Collected data:

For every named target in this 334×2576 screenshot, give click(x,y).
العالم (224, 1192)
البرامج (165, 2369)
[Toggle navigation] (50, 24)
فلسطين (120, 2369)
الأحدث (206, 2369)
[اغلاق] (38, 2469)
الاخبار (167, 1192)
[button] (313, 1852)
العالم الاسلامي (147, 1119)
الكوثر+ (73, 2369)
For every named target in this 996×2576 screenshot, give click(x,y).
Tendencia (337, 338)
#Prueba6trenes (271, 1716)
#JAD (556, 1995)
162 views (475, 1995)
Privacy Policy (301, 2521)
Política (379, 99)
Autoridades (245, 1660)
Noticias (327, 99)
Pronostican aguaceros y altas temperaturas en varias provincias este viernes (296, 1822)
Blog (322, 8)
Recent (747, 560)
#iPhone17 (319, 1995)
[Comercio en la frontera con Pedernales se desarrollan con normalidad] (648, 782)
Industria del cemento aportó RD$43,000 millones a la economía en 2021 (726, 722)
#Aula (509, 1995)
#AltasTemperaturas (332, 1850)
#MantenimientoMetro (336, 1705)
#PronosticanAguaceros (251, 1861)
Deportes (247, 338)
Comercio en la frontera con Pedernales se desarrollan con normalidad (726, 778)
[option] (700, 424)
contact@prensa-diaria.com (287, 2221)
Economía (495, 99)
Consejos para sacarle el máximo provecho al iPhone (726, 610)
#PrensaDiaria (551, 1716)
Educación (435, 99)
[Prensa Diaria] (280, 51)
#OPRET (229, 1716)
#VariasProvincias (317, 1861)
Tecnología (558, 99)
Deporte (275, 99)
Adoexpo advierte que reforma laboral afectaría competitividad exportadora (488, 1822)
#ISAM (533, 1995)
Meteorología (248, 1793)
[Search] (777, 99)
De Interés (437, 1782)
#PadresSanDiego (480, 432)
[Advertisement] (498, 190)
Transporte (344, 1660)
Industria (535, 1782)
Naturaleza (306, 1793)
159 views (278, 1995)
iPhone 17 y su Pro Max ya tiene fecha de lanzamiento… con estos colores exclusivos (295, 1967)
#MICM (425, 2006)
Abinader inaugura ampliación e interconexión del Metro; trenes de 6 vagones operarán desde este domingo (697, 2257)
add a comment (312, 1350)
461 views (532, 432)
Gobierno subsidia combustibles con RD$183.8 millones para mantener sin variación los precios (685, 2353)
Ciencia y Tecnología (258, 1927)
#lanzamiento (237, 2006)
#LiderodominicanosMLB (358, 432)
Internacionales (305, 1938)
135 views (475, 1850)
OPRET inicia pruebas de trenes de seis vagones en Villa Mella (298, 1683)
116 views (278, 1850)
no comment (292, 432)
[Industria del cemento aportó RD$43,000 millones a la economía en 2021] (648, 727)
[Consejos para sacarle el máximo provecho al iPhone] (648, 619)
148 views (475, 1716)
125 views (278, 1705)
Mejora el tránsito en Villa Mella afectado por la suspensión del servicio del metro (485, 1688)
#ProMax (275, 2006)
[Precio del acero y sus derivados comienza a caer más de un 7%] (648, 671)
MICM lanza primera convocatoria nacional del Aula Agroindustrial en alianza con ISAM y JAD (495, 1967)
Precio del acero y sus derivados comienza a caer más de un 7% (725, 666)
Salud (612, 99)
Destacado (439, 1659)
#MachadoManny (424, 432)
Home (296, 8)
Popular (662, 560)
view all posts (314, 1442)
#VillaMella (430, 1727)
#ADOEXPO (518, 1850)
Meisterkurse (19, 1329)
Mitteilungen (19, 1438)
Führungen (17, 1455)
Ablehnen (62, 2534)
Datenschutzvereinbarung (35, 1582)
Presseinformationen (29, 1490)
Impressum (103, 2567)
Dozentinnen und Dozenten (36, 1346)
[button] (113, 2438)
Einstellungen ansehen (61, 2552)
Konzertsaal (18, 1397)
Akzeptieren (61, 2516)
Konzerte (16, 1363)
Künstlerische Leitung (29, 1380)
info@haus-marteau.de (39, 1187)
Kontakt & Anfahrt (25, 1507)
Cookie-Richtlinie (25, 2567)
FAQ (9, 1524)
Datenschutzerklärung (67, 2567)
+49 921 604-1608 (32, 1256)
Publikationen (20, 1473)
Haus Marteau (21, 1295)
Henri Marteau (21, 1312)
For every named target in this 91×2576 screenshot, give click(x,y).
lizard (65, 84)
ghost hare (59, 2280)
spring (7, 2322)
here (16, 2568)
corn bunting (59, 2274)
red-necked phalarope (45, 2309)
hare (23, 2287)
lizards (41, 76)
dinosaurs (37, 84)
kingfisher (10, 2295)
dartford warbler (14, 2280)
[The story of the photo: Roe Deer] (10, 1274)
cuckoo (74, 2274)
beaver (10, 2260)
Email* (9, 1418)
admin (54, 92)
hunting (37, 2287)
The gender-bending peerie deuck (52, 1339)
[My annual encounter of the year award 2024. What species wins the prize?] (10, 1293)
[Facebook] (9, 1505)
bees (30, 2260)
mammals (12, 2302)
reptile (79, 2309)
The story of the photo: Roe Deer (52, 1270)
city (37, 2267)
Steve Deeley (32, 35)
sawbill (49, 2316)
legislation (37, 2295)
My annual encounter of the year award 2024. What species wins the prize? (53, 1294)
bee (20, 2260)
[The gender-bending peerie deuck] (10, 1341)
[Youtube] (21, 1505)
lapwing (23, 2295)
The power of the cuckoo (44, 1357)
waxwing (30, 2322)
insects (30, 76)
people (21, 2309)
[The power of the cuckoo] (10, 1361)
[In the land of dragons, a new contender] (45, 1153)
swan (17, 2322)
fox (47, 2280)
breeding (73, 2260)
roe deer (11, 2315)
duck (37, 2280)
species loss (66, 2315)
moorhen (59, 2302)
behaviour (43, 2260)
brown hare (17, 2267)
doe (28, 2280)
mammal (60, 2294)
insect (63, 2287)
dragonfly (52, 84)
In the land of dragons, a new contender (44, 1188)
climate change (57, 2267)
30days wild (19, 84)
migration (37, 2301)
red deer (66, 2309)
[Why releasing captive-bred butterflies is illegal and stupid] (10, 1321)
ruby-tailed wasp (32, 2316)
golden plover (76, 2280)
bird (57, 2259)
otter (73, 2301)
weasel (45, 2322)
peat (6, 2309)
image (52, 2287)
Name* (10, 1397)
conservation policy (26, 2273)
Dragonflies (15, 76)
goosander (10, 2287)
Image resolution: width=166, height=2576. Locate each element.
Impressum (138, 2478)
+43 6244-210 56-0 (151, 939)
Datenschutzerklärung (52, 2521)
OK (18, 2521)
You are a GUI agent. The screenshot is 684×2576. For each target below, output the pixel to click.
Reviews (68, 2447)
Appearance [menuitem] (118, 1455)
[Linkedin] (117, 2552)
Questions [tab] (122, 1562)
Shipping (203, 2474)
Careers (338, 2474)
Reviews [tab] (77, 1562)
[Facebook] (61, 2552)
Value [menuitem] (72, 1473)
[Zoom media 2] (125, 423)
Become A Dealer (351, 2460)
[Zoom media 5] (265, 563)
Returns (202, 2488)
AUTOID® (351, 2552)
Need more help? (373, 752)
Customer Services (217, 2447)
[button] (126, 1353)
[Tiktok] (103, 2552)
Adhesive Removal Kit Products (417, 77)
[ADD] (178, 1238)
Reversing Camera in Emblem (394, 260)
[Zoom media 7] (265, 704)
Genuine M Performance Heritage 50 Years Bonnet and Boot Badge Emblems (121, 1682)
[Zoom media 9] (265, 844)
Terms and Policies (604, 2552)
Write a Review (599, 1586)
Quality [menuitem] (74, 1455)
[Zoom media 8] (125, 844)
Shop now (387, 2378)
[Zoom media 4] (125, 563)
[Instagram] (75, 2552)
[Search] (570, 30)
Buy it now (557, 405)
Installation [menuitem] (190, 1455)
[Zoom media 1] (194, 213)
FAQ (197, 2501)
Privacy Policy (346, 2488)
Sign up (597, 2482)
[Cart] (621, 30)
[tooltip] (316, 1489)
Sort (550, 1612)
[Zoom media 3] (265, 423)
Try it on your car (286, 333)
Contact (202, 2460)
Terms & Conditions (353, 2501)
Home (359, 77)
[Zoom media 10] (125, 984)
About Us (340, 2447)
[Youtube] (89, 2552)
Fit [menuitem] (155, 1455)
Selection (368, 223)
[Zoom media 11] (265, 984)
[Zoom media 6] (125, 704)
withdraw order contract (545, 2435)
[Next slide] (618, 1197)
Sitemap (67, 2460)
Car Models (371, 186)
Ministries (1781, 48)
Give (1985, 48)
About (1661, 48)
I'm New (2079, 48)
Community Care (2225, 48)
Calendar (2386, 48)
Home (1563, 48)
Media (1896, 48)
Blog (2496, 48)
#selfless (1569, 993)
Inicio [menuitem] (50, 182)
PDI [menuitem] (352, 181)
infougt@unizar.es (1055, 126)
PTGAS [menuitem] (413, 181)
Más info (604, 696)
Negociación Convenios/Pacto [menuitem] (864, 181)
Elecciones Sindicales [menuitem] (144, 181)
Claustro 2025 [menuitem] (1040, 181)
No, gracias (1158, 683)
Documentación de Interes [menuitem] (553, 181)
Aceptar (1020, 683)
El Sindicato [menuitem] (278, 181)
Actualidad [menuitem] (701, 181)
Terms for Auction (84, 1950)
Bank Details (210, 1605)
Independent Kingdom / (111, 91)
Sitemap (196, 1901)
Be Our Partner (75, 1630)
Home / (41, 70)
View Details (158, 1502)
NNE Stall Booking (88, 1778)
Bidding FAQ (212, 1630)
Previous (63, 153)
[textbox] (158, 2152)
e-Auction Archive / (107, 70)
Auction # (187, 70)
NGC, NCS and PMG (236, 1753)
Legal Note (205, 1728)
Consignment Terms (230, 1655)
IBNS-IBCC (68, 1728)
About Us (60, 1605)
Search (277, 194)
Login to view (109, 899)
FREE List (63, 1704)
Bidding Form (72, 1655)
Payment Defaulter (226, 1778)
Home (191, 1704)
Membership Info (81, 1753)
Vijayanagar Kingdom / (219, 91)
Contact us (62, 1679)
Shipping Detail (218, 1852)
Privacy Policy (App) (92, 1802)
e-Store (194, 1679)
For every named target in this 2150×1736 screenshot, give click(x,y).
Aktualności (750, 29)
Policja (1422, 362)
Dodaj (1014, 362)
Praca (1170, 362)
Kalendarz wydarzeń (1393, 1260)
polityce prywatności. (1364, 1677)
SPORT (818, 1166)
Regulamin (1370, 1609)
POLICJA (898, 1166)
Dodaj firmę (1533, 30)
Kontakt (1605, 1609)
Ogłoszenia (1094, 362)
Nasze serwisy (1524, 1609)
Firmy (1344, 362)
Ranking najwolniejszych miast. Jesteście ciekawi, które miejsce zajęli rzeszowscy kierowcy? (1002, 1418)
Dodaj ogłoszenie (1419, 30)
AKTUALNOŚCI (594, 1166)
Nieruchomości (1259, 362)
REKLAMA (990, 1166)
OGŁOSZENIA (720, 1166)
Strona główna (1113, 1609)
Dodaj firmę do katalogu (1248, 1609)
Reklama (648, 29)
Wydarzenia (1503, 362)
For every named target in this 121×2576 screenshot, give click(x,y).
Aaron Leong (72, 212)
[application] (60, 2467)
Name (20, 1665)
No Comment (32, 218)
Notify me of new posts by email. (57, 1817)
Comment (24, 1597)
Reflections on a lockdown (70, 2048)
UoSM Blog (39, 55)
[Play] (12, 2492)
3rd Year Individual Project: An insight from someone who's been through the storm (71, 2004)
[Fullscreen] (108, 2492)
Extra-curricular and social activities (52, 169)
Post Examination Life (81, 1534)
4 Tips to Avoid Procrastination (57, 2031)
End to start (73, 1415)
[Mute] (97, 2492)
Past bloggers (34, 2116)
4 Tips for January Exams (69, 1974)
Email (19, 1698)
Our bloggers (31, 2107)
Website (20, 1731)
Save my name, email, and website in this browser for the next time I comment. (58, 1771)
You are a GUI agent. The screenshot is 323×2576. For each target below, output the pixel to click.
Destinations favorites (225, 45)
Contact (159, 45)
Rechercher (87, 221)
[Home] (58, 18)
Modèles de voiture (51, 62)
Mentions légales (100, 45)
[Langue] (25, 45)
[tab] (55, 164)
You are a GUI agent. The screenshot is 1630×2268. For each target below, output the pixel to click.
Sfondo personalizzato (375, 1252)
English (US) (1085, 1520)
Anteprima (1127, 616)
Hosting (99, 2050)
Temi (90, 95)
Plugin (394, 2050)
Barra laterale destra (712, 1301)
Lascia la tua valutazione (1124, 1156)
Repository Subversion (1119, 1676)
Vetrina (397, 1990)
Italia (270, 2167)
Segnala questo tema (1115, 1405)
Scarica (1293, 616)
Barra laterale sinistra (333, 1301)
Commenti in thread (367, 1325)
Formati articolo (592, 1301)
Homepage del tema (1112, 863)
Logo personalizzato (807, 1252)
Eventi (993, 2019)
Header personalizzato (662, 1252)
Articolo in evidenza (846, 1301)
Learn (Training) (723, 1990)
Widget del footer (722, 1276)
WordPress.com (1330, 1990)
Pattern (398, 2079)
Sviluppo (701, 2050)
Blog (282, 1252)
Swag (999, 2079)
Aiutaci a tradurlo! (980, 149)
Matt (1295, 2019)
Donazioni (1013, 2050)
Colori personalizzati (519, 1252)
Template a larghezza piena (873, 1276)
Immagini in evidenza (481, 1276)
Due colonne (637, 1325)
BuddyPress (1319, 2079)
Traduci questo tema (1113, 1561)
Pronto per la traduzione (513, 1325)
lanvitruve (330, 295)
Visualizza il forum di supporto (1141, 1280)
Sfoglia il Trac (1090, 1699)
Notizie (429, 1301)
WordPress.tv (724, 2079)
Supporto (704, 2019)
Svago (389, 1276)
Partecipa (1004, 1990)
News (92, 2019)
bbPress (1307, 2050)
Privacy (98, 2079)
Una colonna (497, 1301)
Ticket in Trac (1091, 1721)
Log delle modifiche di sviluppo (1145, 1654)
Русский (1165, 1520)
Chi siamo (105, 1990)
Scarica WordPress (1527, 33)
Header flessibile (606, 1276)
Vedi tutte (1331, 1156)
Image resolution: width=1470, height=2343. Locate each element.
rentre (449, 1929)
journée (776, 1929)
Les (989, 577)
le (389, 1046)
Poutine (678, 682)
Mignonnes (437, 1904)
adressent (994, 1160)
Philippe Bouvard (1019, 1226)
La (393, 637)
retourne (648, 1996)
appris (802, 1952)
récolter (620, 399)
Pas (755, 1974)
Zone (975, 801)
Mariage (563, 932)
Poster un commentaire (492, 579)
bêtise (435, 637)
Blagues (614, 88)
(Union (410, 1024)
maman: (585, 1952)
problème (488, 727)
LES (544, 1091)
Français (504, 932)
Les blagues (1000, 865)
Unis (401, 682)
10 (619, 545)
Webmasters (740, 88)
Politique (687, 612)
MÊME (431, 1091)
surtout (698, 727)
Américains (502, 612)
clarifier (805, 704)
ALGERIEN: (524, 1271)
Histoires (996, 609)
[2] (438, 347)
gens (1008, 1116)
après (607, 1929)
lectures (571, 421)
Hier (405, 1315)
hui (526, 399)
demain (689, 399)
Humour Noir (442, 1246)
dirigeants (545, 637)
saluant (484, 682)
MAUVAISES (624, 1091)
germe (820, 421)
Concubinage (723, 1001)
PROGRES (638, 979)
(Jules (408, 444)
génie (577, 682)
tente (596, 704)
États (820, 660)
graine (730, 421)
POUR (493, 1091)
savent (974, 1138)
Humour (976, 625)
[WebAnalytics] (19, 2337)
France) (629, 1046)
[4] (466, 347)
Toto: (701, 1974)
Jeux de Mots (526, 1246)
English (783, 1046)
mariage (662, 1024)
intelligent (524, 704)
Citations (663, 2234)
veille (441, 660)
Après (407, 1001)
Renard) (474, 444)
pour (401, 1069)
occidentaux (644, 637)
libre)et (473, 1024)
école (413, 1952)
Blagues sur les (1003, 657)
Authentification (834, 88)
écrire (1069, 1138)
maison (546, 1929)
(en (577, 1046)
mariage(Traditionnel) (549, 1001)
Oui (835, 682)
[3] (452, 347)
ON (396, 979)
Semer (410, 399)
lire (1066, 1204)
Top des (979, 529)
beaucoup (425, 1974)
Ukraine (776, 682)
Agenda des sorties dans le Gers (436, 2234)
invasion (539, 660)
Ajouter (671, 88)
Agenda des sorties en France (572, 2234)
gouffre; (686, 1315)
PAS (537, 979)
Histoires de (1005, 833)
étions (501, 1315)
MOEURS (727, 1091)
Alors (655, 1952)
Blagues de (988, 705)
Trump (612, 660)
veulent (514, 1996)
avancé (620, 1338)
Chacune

» Task to carry out
Lines after the one containing "Noticias (327, 99)" are left out; every line from the start of the entries through that line is restated word for word.

» Solved problem
For every named target in this 334×2576 screenshot, give click(x,y).
العالم (224, 1192)
البرامج (165, 2369)
[Toggle navigation] (50, 24)
فلسطين (120, 2369)
الأحدث (206, 2369)
[اغلاق] (38, 2469)
الاخبار (167, 1192)
[button] (313, 1852)
العالم الاسلامي (147, 1119)
الكوثر+ (73, 2369)
For every named target in this 996×2576 screenshot, give click(x,y).
Tendencia (337, 338)
#Prueba6trenes (271, 1716)
#JAD (556, 1995)
162 views (475, 1995)
Privacy Policy (301, 2521)
Política (379, 99)
Autoridades (245, 1660)
Noticias (327, 99)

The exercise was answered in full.